» TEXT EXTRACT
━━━━━━━━━━

The DH method is used to set the coordinate systems in the joints of the robot. It is one method of doing this, you do not necesarily have to follow this convention, you can just define which is the positivie and which is the negative direction of tha angle in any arbitrary way you like. It is recommended to use the DH method to set the coordinate systems if you are planning to give the robot to other rooticits who are used to this convention.

  1. Solving the inverse kinematics problem comes after setting the coordinate systems (or at least positive and negative directions of the axis angle) At this point, you are free to chose:
    • a matrix based appraoch (sometimes referred to incorrectly as the DH method), where you write all the transformation matrices and identify usefull equation in the elements of the matrices. The DH convention oly helps you to build the transformation matrix, but transfomration matrices can be built also without applying the DH convention.
    • a geometrical approach, where you do not use matrix relations, but try to find equations based on geometrical equalities
    • a quaternion based approach, again, it can be in DH defeined coordinate systems or not.

The first two methods lead (as SteveO correctly stated) to exactly the same equations, or at least with equations with very similar complexity. The third methods might lead to equations where elements are calculated redundanlty. However I do not think there is a very significant difference in calculation complexit.

For a Scara robot, I do not think it matters which inverse kinematics solution method you choose, you will end up with roughly (or maybe even exaclty) the same equations. If you plan to interact with ither roboticists, I would definetly recommend defining the joint coordinate systems as the DH convention specifies.

━━━━━━━━━━

» SOURCE DATA
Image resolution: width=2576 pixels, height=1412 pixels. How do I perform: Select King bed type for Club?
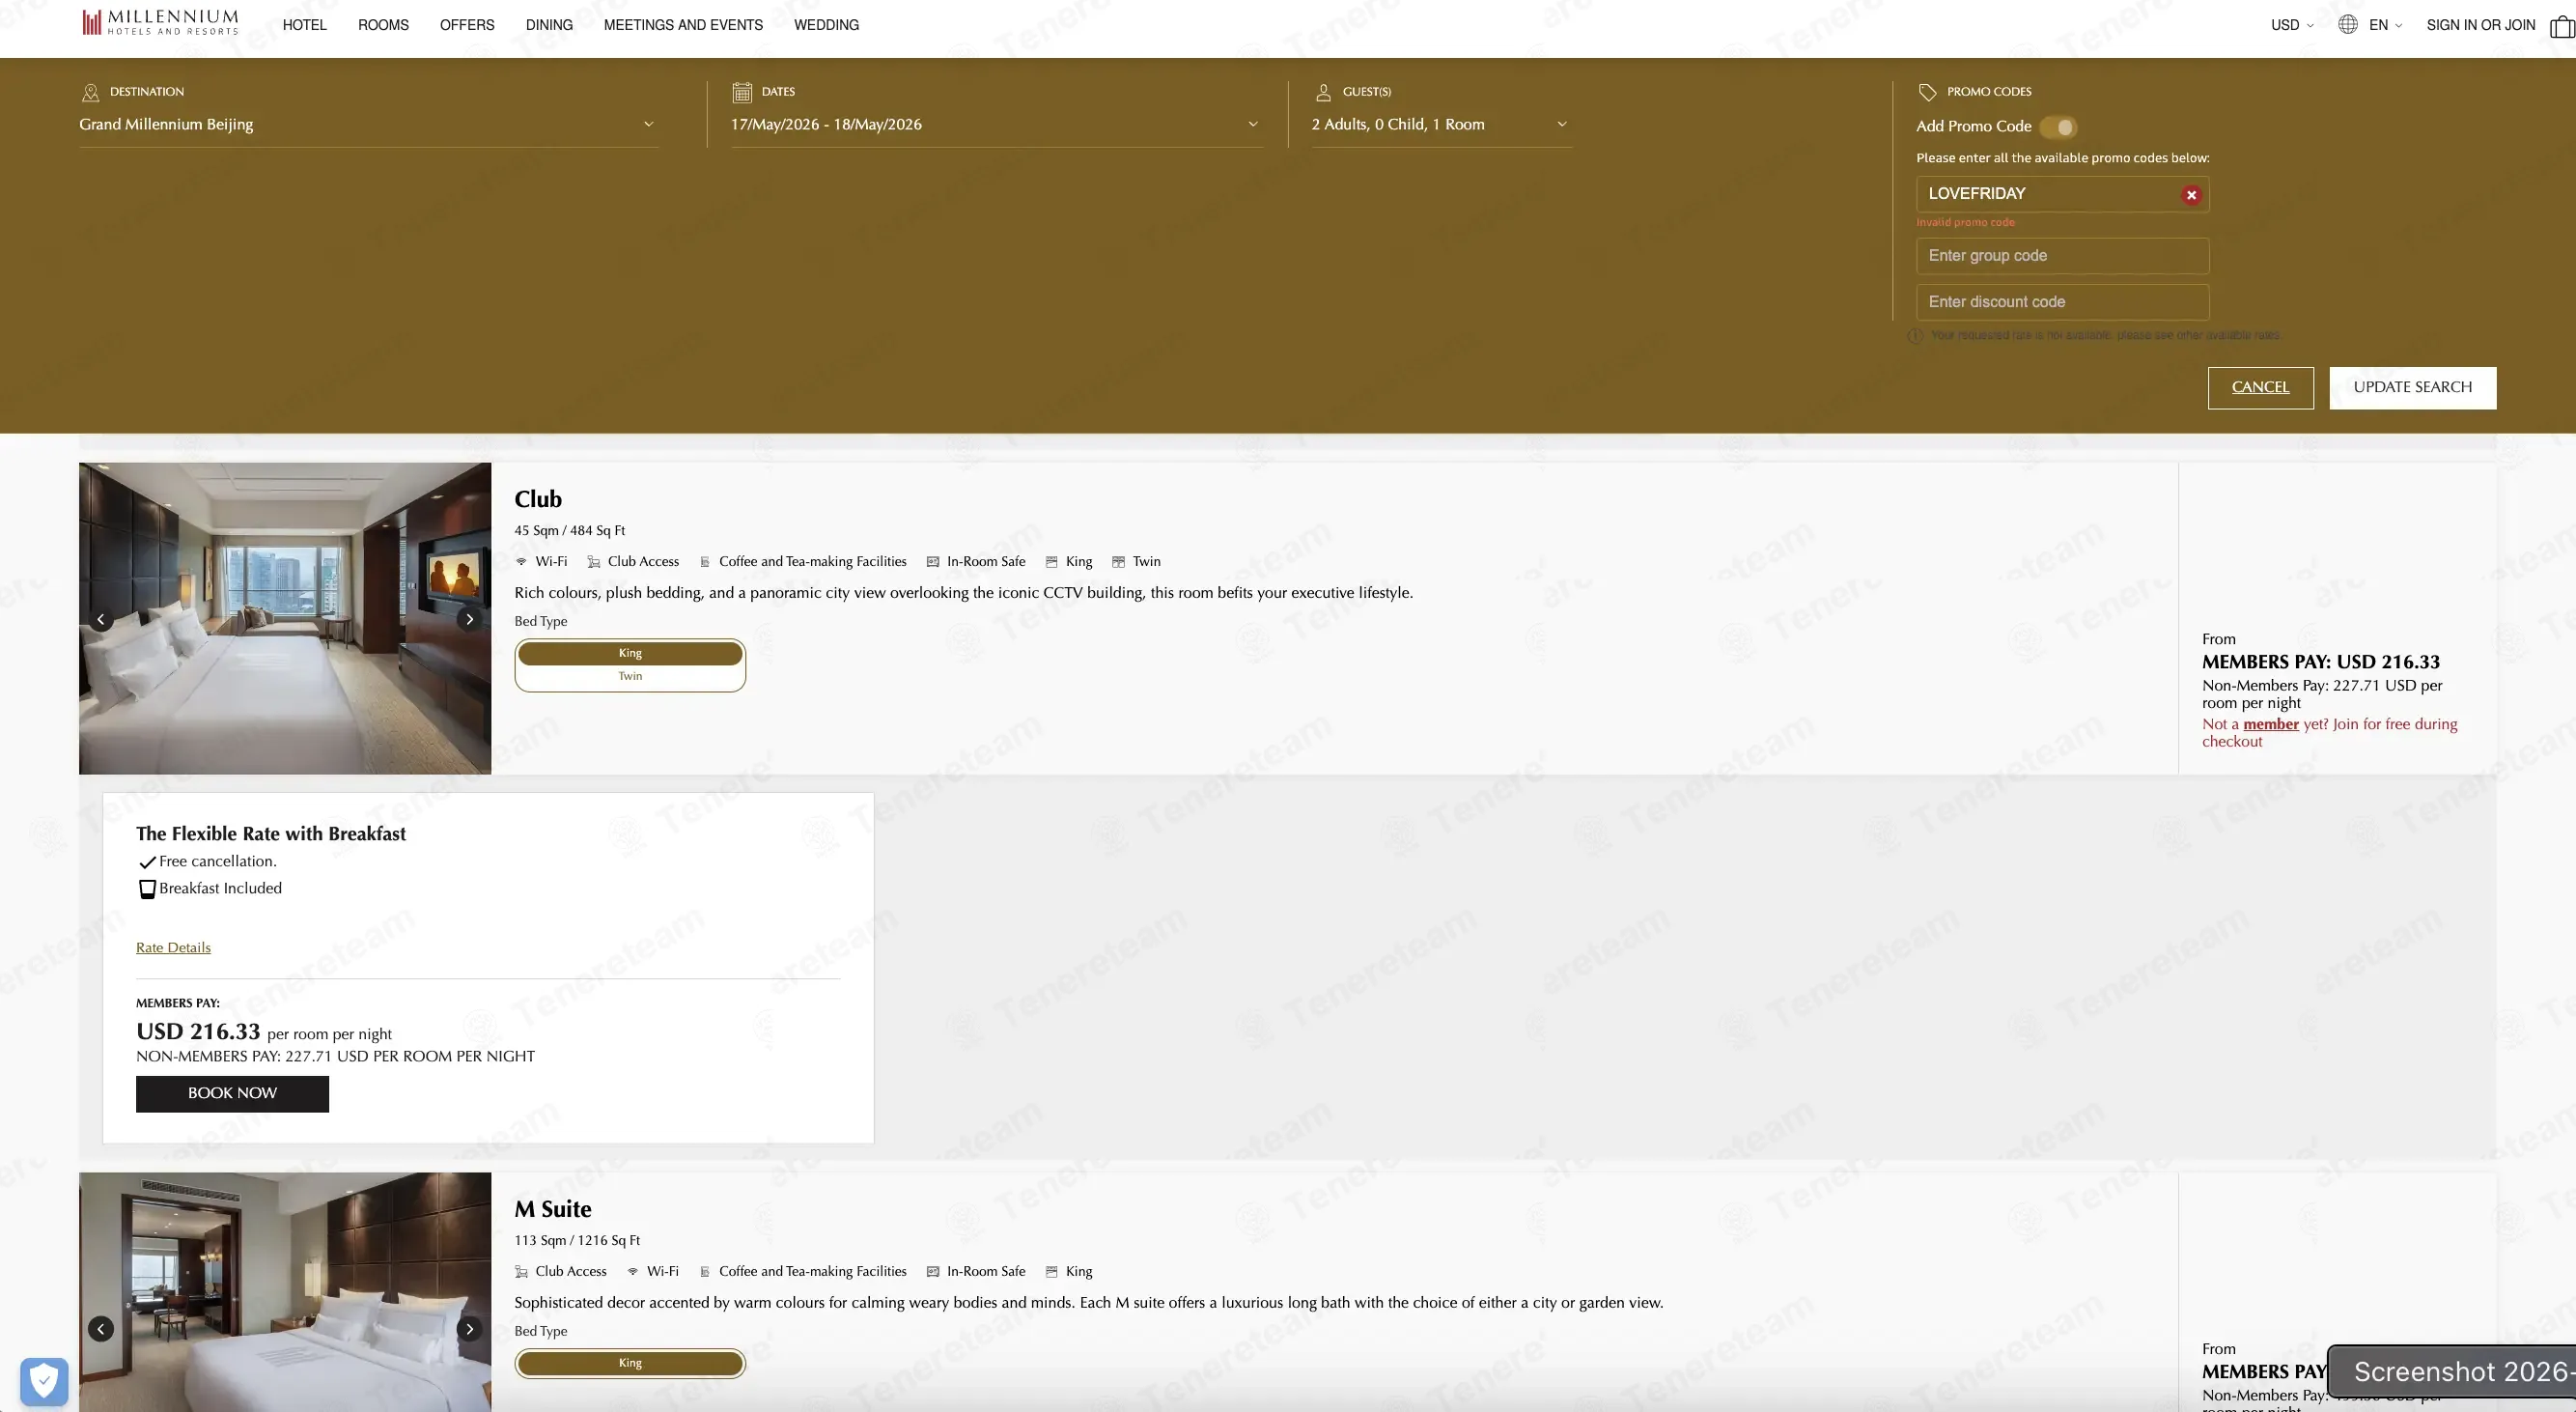coord(630,653)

━━━━━━━━━━

Rewrite the passage on the DH method, starting at "The DH method is" and ending at "to this convention.", and swap each "coordinate systems" for "reference frames".

» REPLY
The DH method is used to set the reference frames in the joints of the robot. It is one method of doing this, you do not necesarily have to follow this convention, you can just define which is the positivie and which is the negative direction of tha angle in any arbitrary way you like. It is recommended to use the DH method to set the reference frames if you are planning to give the robot to other rooticits who are used to this convention.